One, public hospitals must be financed by one public funder.

That means one level of government funding and one level taking real responsibility.

This will result in less blame shifting and better value for money and accountability to the community.

Two, we need a watchdog to make sure that resources dedicated to open more hospital beds genuinely open more hospital beds.

Three, we need to better support general practice.

This means ensuring that the GP’s patients can access well-integrated support from nurses and other allied health services without the red tape.

Four, we need an overarching medical workforce plan for the next decade.

It is simply not enough to graduate more medical students.

They need jobs and training that meet the needs of the community.

We need to know that the full range of medical services will be available across the country. 

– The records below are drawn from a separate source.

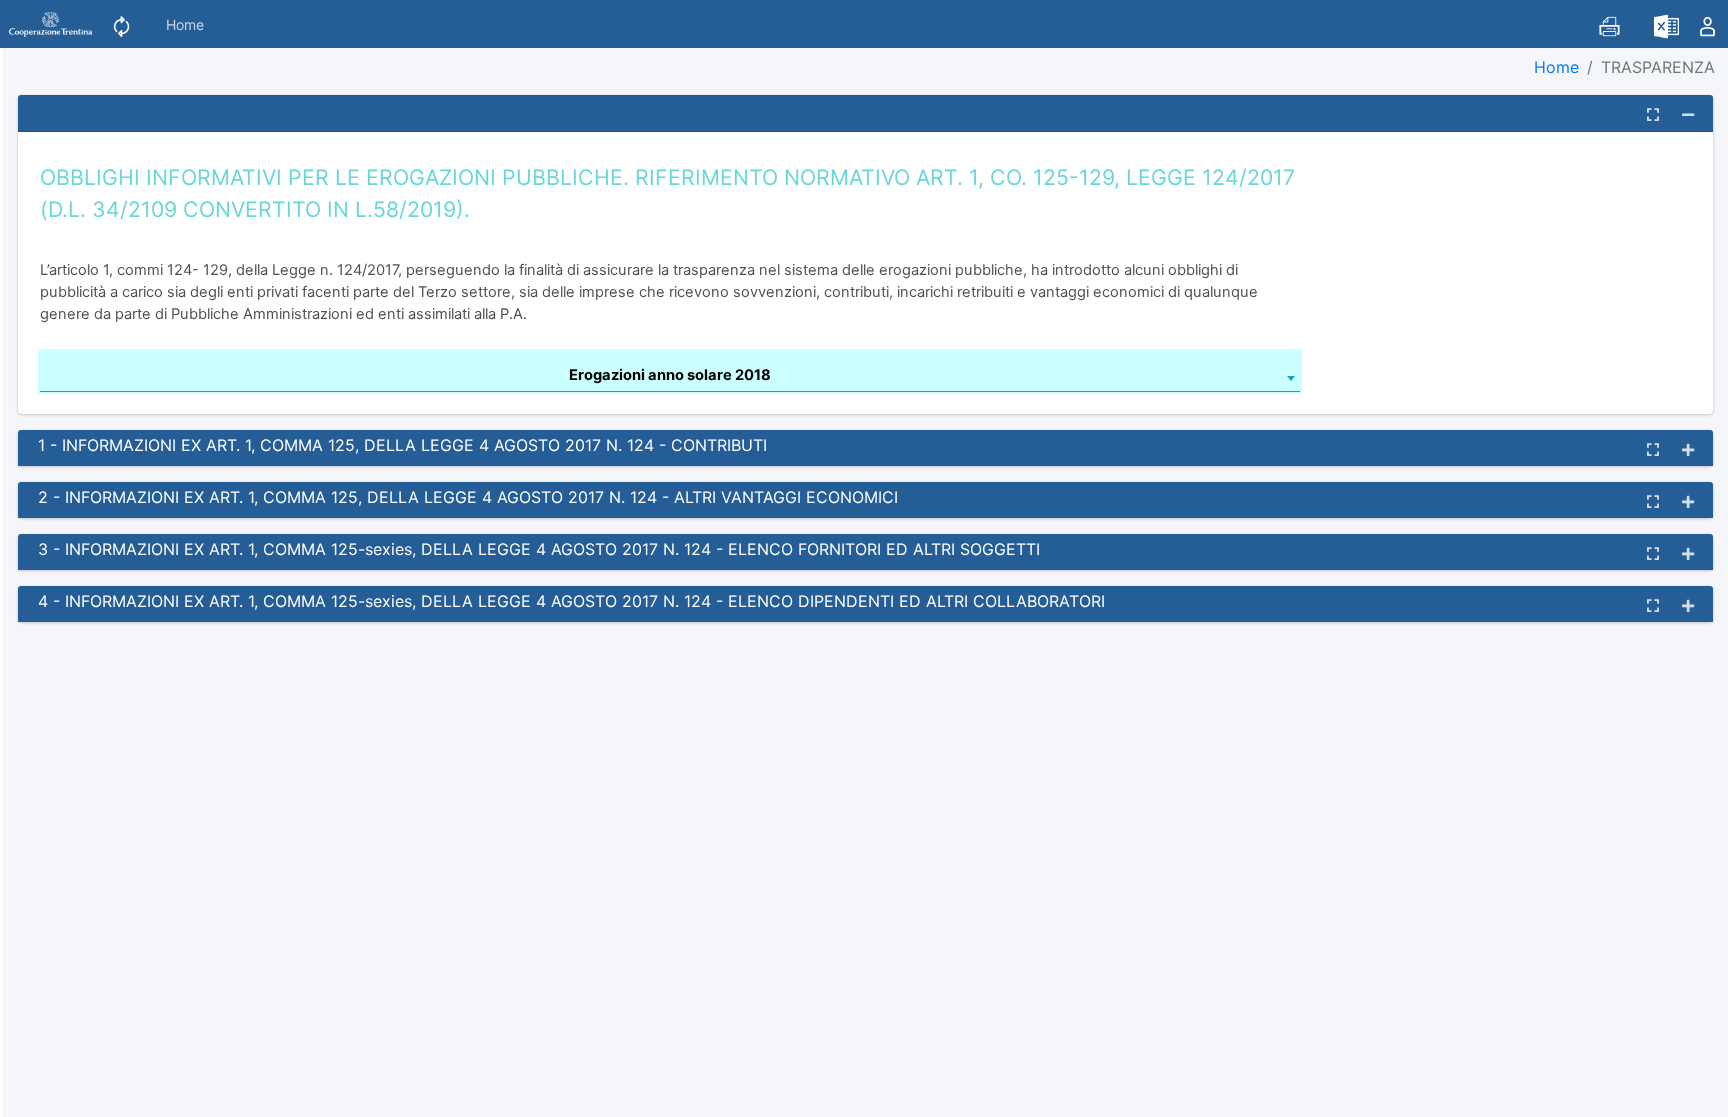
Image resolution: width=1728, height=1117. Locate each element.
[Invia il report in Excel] (1666, 23)
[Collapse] (1688, 114)
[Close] (42, 1093)
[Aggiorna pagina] (121, 23)
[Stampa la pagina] (1609, 23)
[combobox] (670, 378)
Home (185, 24)
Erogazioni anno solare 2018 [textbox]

So far, there is no certainty and no plan.  But we know that one is coming - so we are all watching this space.

Five, we need medical involvement in hospital and primary care governance.

Evidence shows that where doctors run the management of hospitals, results improve and morale is better.

Unless the Medicare Locals are governed by GPs, they will fail - and failure should not and cannot be an option.

In closing, I make this pledge to the Government.

I will tell you what doctors think about your health policies.

I will provide you with a conduit to the frontline of health service delivery.

I will disagree with you when your deeds and actions are bad for doctors.

Because if they are bad for doctors, they will be bad for our patients and bad for our health system too.

I will offer solutions.

I ask a simple pledge in return – talk to us first.